* [SOURCE DOCUMENT]:
____

And Wings. Don't get me started on McCartney's sad side project. That's another story.
- Charles Purcell
You're not a guitar player, are you?
I don't think anyone with a brain between his ears considers that noise MUSIC.
"Thanks to the Beatles, music in America became all about how to market sugar-coated garbage to teeny-boppers"
Ah, but they were doing that in the 50's/early 60's BEFORE the Beatles with Pat Boone, Bobby Rydell, Bobby Darin, Gene Pitney, Paul Anka, Dion, etc, etc
I'm partial to the "love" songs of Lightnin' Hopkins, Son House, John Lee Hooker, Skip James, Big Bill Broonzy, Muddy Waters, Albert King, and Howlin Wolf. ....among others.
Too bad they're all gone now. .....although Otis Rush, Buddy Guy, and James Cotton are still with us.

____

* [LISTED ENTRIES]:
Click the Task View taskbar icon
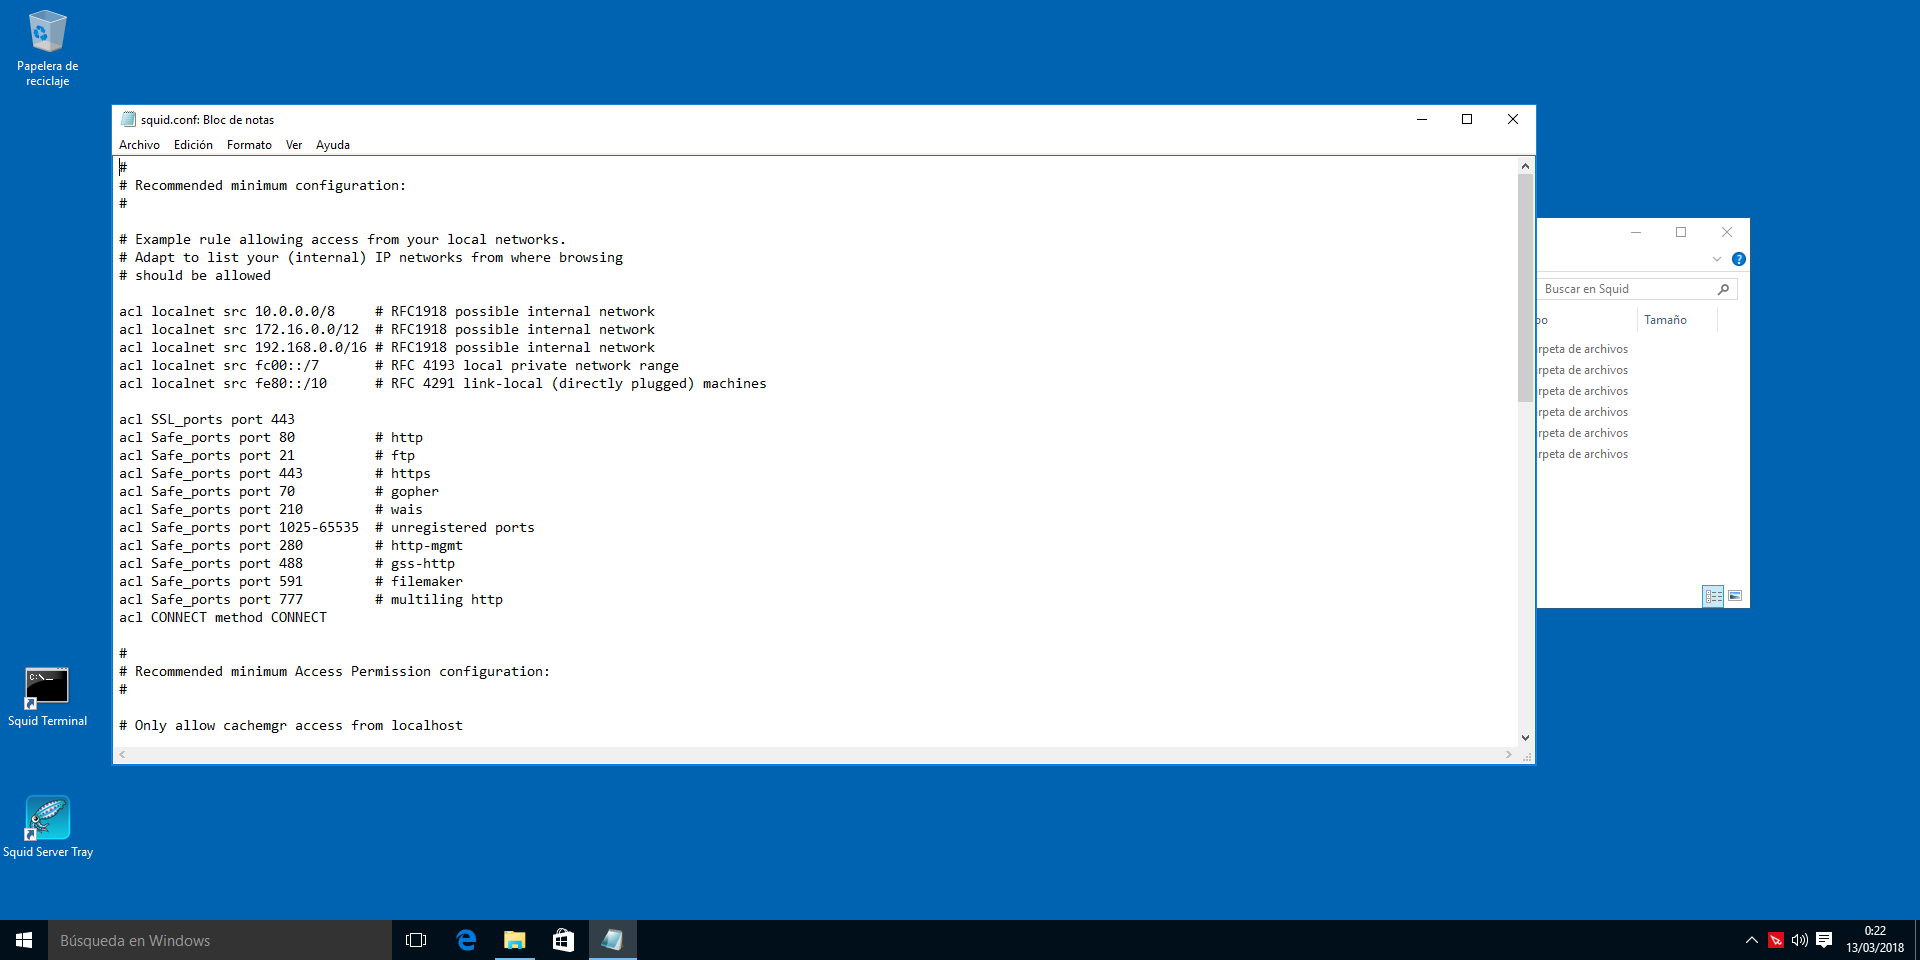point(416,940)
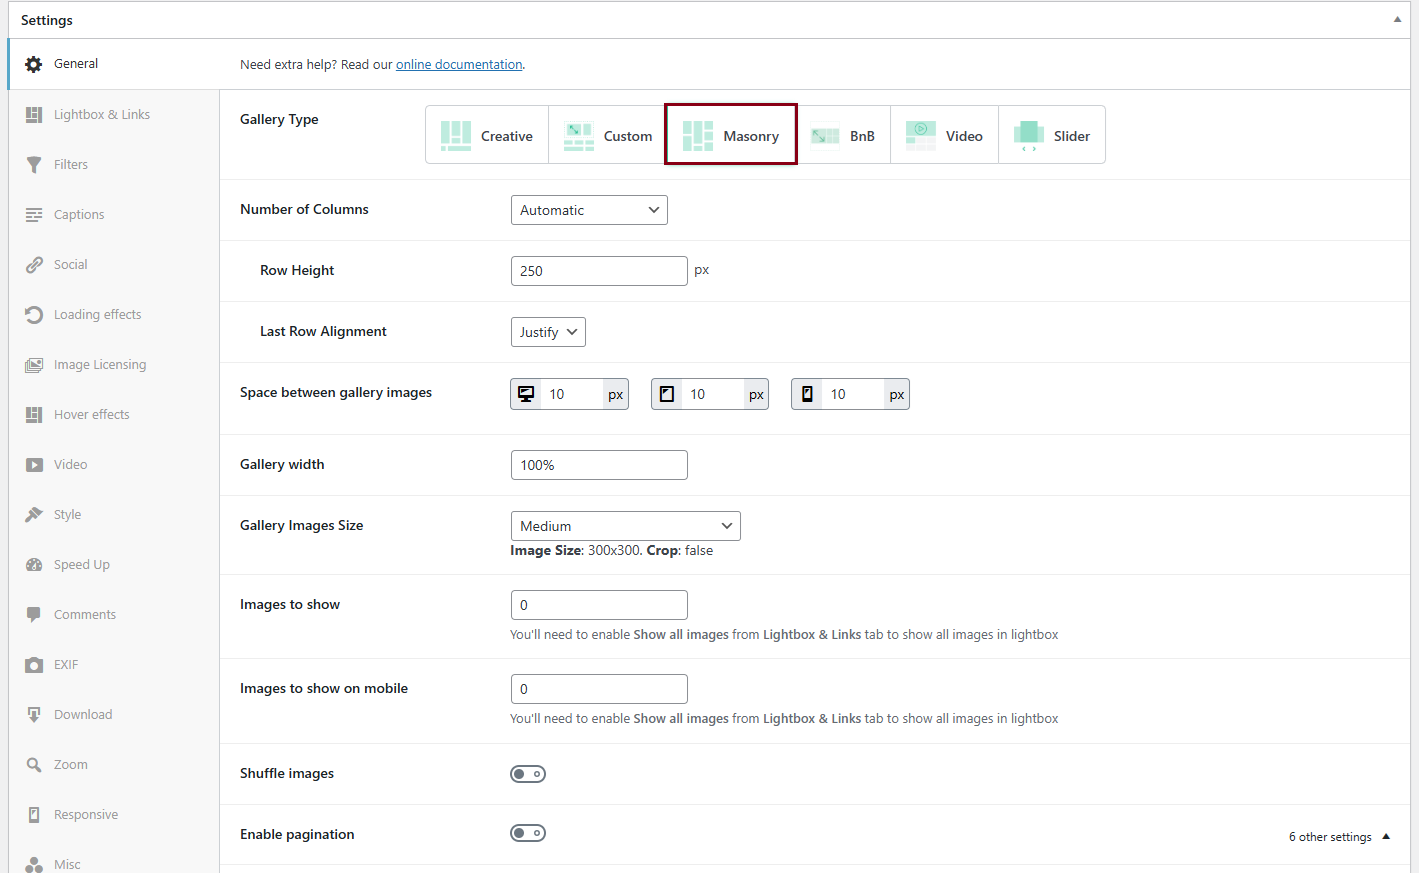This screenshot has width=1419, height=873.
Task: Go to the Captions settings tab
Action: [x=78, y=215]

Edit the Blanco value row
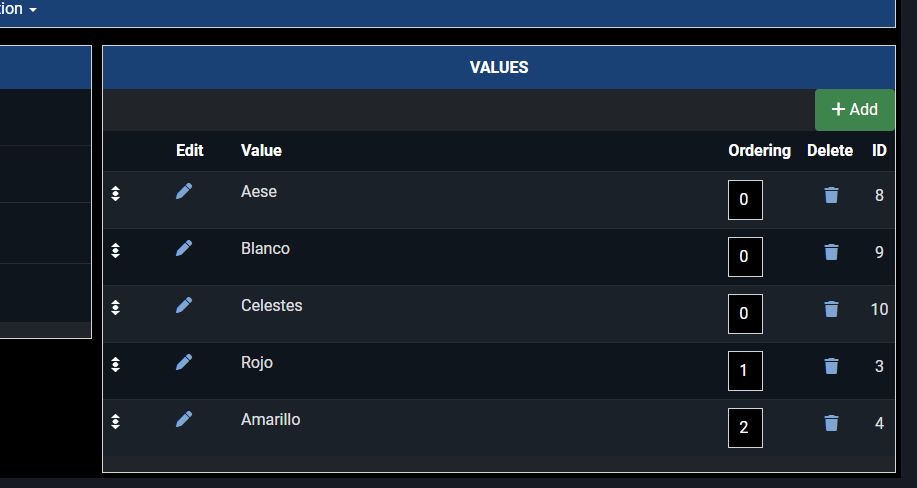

____

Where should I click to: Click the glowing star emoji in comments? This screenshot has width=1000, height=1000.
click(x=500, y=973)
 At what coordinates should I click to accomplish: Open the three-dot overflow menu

____

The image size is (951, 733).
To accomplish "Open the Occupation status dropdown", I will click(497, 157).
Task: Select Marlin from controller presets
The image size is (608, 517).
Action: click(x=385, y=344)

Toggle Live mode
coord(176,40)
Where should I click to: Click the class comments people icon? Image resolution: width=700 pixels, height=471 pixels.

____

* [THE PROBLEM]: Please resume the comment thread about the Beatles and blues musicians, starting after its last sentence. You can ignore the lines entirely.

* [RESPONSE]:
Some of my favorite Stones albums are from the 1970s. Exile on Mainstreet (72), Sticky Fingers (71), Black & Blue (76) and Some Girls (78). After Tatoo You, they had a creative dry spell, were each album had 2 or 3 gems, but the rest was unlistenable. My faith in the Glimmer Twins was restored with Voodoo Lounge in the mid 1990s.
Agreed. However, with the success of the Beatles, it seems to me that it became a lot more commonplace and a lot more blatant...
1. Mack The Knife, Bobby Darin
2. The Battle Of New Orleans, Johnny Horton
3. Personality, Lloyd Price
4. Venus, Frankie Avalon
5. Lonely Boy, Paul Anka
6. Mr. Blue, Fleetwoods
7. The Three Bells, Browns
8. Come Softly To Me, Fleetwoods
9. Kansas City, Wilbert Harrison
10. Dream Lover, Bobby Darin
11. Sleep Walk, Santo & Johnny
12. Put Your Head On My Shoulder, Paul Anka
13. Stagger Lee, Lloyd Price
14. Donna, Ritchie Valens
15. ('Til) I Kissed You, Everly Brothers
16. Smoke Gets In Your Eyes, Platters
17. Charuk Brown, Coasters
18. Quiet Village, Martin Denny
19. My Heart Is An Open Book, Carl Dobkins Jr.
20. Pink Shoelaces, Dodie Stevens
"I'm partial to the "love" songs of Lightnin' Hopkins, Son House, John Lee Hooker, Skip James, Big Bill Broonzy, Muddy Waters, Albert King, and Howlin Wolf.."
You left out one of my favorite guitar players of all time, Elmore James.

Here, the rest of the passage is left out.